Primeros meses de guerra en Madrid

 

Indice: Fuentes para la historia del Opus Dei
La historia del Opus Dei durante estos años se centra en las vicisitudes de su Fundador y el puñado de primeros miembros, para poder sobrevivir y continuar con la labor apostólica en unas mínimas condiciones de libertad. Desde el comienzo de la guerra civil en España hasta finales de 1937, el Fundador del Opus Dei permaneció en Madrid. Fue un continuo peregrinar por numerosas casas, protegiéndose de la furiosa persecución religiosa desencadenada en aquellos días, hasta que consiguió ser internado por un tiempo en la residencia psiquiátrica de un amigo médico, haciéndose pasar por loco. Otros miembros del Opus Dei sufrieron periodos de encarcelamiento y, siempre, un inminente  peligro de muerte. La mayoría estaban en Madrid, aunque a algunos les pilló el estallido de la guerra en Valencia. La correspondencia que pudieron mantener durante ese tiempo utilizaba expresiones familiares cifradas para tratar temas religiosos que podían ponerles en serio peligro dadas las circunstancias.

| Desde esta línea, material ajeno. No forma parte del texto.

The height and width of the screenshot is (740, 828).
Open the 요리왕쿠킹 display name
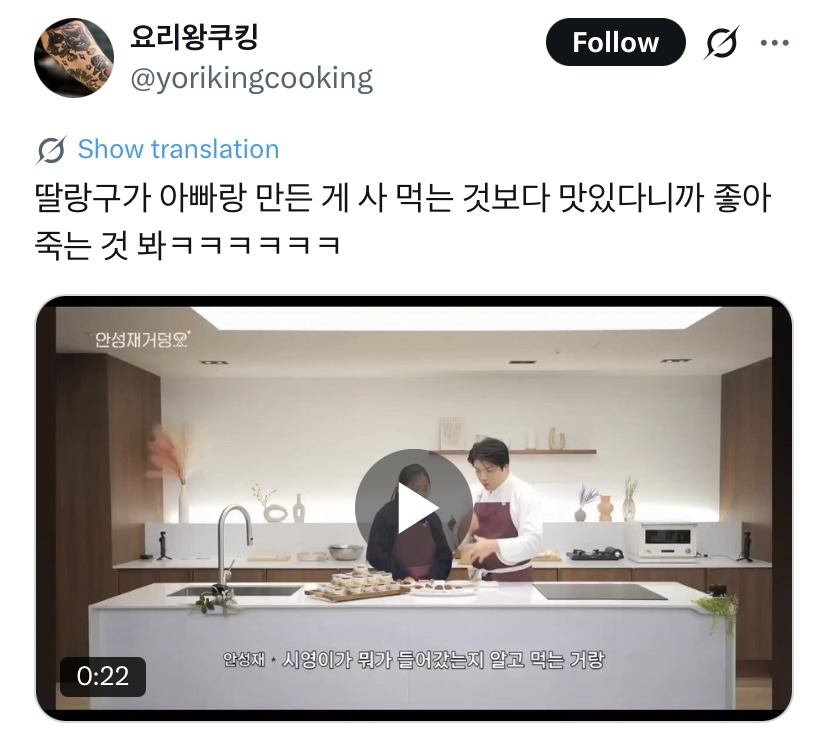194,37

Carta del Fundador a los miembros del Opus Dei en Valencia desde la clínica del Dr. Suils, 10-II-1937

Queridos amigos: tenía muchas ganas de escribiros, y, por fin, hoy aprovecho la visita de Isidoro para darle esta carta.

Mi cabeza parece que va mejor: es mucho el tiempo que llevo en este manicomio y, aunque despacio, me consuelo pensando que estoy aquí encerrado para mi bien, por orden de mi Padre, y además nunca olvido que no hay mal que cien años dure.

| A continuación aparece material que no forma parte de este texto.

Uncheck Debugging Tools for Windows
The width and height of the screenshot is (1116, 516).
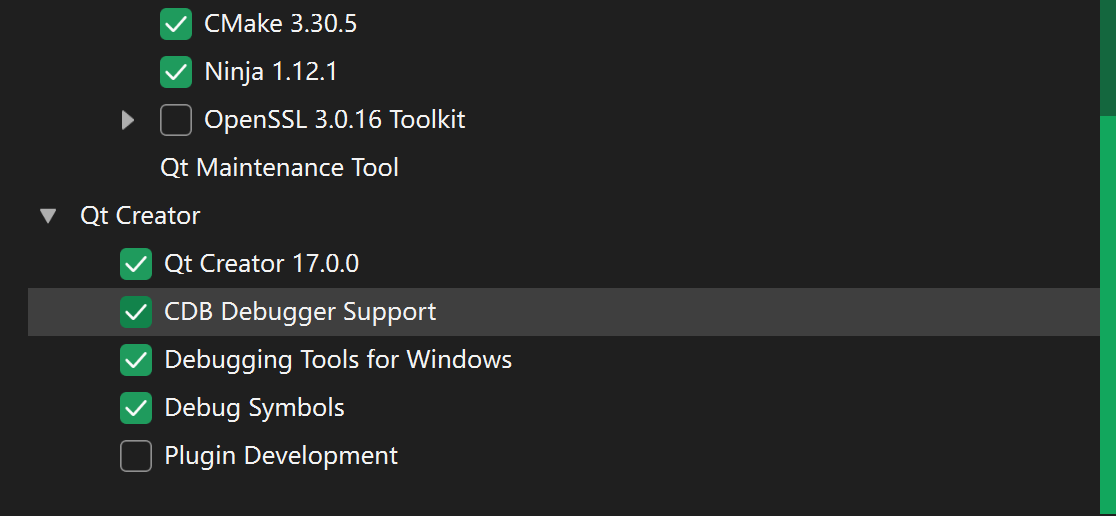point(136,360)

Mi gran preocupación, en esta soledad, en medio de tantos pobres enfermos como yo, son mis hijos. ¡Cuánto pienso en ellos y en el porvenir espléndido de nuestra familia!

De momento, Chiqui [se refiere a uno de sus hijos, Josemaría Hernández de Garnica, encarcelado y en peligro de muerte entonces] está en el primer plano (si mi corazón supiera distinguir de planos entre mis chicos, todos igualmente queridos): ved si por medio de alguna amiga vuestra podéis atenderle en su actual preocupación.